**PROBLEM:**
Count how many lines below include the string "agent". Only that number should appear in the reply.

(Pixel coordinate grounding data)
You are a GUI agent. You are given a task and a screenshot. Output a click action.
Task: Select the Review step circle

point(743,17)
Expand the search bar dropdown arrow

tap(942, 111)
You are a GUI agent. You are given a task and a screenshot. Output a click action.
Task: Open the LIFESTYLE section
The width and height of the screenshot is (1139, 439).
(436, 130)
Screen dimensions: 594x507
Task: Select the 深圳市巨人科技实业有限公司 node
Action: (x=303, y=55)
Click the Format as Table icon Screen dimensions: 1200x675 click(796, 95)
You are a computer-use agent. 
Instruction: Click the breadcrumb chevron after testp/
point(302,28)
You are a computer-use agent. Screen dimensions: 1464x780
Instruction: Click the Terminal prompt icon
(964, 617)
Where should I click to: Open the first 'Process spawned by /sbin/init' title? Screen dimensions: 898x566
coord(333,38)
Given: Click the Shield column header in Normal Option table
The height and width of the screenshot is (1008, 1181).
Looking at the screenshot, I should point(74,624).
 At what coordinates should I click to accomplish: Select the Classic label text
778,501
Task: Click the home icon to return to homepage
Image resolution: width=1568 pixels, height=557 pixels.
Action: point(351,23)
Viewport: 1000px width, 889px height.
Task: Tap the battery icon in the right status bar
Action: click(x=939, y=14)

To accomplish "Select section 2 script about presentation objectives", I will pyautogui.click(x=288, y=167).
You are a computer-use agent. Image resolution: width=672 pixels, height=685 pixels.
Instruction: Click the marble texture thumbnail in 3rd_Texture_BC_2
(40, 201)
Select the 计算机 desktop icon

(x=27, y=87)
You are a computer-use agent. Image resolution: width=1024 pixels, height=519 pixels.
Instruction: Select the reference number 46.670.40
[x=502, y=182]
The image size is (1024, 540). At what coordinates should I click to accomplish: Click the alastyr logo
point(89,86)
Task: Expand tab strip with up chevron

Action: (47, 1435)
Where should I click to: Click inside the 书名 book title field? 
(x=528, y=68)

**WRITTEN ANSWER:**
6